Por: Rangel Alves da Costa(*)
POVO
CONTRA POVO (O CARNAVAL DA INCOERÊNCIA)
Com certas
pessoas não tem jeito mesmo, procuram agir sempre pelo lado da incoerência, da
falta de bom senso, do erro absurdo. Parte do povo sertanejo infelizmente é
assim também, inconsequente de marca maior, pois condescendente com o gasto do
dinheiro público em festanças desnecessárias.
Por Deus, a
verdade é que o sertão está precisando é de ajuda, e não de festa. O momento
não está nada fácil para o sertanejo. Há poucos dias caiu uma chuvarada na
região, trovoada grande mesmo, mas esperança que veio e se foi dum dia pro
outro. Os tanques conseguiram juntar água, mas o tiquinho de mato rasteiro e
esturricado que restava para o rebanho foi levado pela enxurrada. E a água
juntada não dura uma sede.
A terra seca
demais e com barragens e grotões recortados de lama petrificada, a
chuva caída quase não foi de nenhuma valia. Nem molhar a terra molhou, passou
por cima, foi em embora na força d’água, da enxurrada levando tudo. Quando
muito, o que a chuva fez foi derrubar barracos e taperas e fragilizar ainda mais
a vida do desvalido matuto.

O sol continua
em fornalha, o mato seco não ganhou seiva suficiente, tudo continua tristeza e
cruel desolação. E o pior, a fome e a sede maltratando o bicho e o homem. Isso
mesmo, bicho e homem gemendo a mesmo dor, berrando o mesmo sofrimento. Prova
maior é a continuidade do estado de emergência nos municípios do alto sertão
sergipano do São Francisco.
E é num
ambiente assim, triste e sofrido, pobre e abandonado, que parte da população –
os mais jovens, para ser honesto – ansiosamente se preparou para brincar o
carnaval com os grupos musicais e bandas contratadas pela administração
municipal, dinheiro vindo dos cofres tão propagados pelos gestores como
completamente vazios. Um absurdo que só confirma o descompromisso dos governantes
e de parte da população com os problemas que afetam grande parcela dos
conterrâneos em miserável situação.
Certamente
precisam dos brioches de Maria Antonieta, se contentam com o pão e o circo.

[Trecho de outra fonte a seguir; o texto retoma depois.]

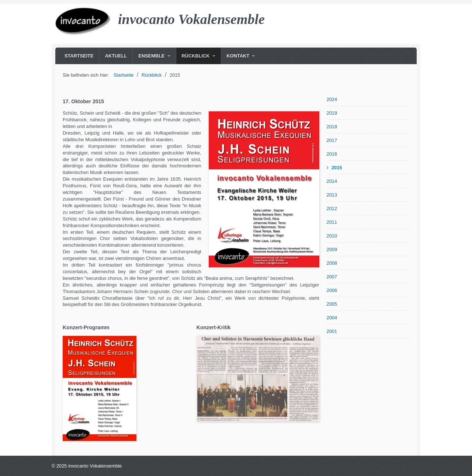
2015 (337, 167)
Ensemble (151, 56)
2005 (332, 304)
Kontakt (238, 56)
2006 (332, 290)
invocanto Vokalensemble (191, 19)
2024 (332, 99)
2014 (332, 181)
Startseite (79, 56)
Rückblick (196, 56)
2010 (332, 236)
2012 (332, 208)
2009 (332, 249)
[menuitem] (79, 56)
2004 (332, 317)
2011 (332, 222)
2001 (332, 331)
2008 (332, 263)
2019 (332, 113)
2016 (332, 154)
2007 (332, 277)
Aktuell (116, 56)
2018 (332, 126)
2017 (332, 140)
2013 (332, 195)
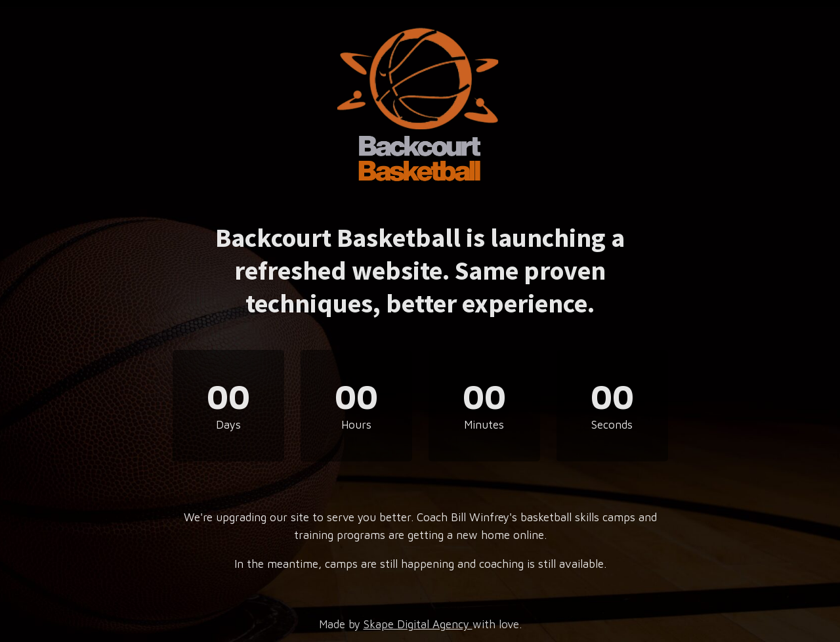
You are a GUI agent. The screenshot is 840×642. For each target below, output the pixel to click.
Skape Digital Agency (418, 624)
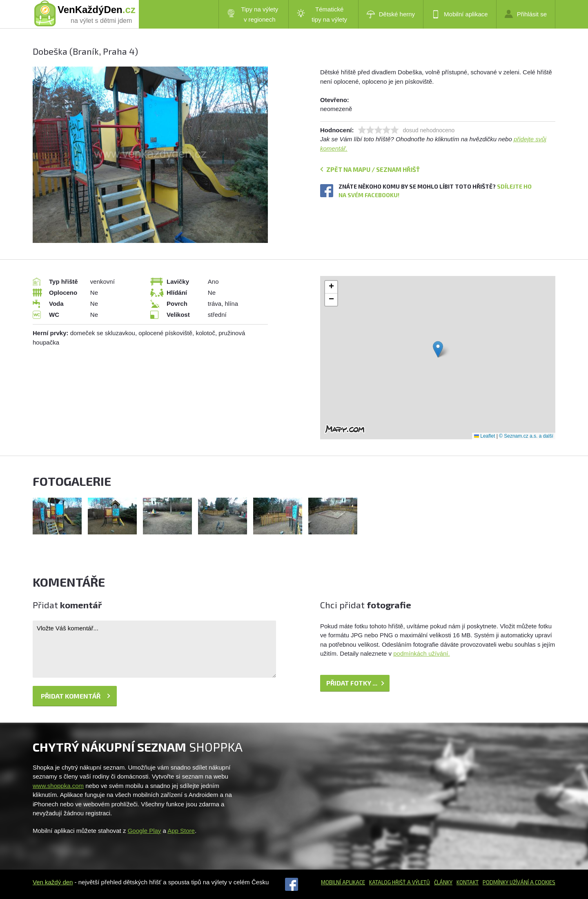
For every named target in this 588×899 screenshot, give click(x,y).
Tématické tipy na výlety (322, 14)
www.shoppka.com (58, 786)
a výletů (418, 882)
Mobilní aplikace (460, 14)
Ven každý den (53, 882)
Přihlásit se (526, 14)
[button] (438, 349)
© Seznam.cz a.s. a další (526, 436)
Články (443, 882)
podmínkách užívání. (421, 653)
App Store (181, 830)
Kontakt (468, 882)
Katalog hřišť (388, 882)
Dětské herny (391, 14)
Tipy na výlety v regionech (253, 14)
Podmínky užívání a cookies (519, 882)
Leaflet (484, 436)
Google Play (145, 830)
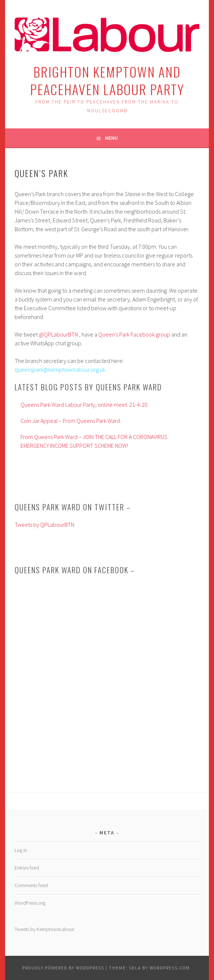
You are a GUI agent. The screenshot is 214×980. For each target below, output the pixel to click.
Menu (111, 138)
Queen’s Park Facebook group (134, 334)
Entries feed (27, 867)
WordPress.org (30, 903)
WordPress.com (170, 968)
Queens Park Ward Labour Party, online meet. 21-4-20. (84, 404)
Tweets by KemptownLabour (44, 929)
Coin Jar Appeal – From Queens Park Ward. (71, 420)
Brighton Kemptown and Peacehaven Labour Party (107, 80)
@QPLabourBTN (58, 334)
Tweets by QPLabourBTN (44, 524)
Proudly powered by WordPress (63, 968)
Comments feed (31, 885)
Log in (21, 850)
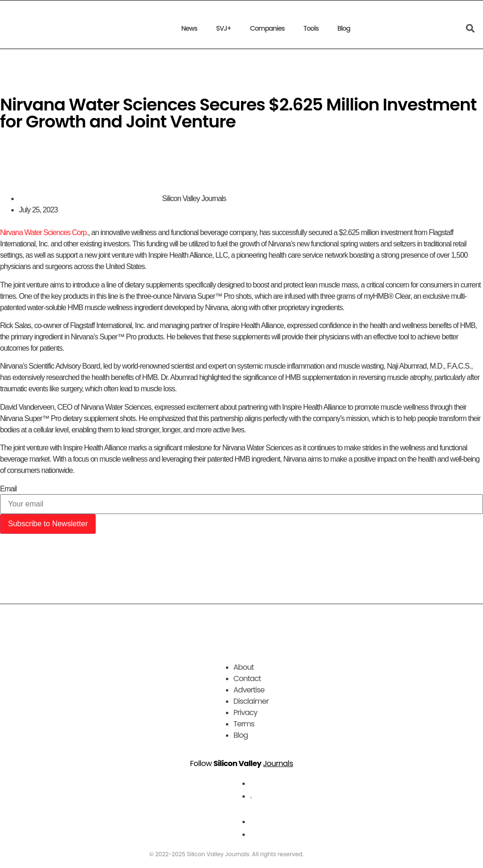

Festa é para iludir mesmo, resolver com falsa alegria aquilo que é tristeza e
sofrimento. Os incautos, insensatos, de espíritos empobrecidos e almas vazias,
certamente se refestelam com o pão da insensatez e o festim da negação da
realidade tão sobressalente aos olhos e sentimentos. Mas para aqueles que os
tem.
O problema é
que, ao menos por enquanto, diante da continuidade da estiagem aterradora, não
se deveria nem falar em gastança desnecessária. É apenas uma questão de
coerência com a realidade, um tipo de solidariedade àqueles que conhecem tão
bem, pois seus conterrâneos, seres viventes nas proximidades ou arredores.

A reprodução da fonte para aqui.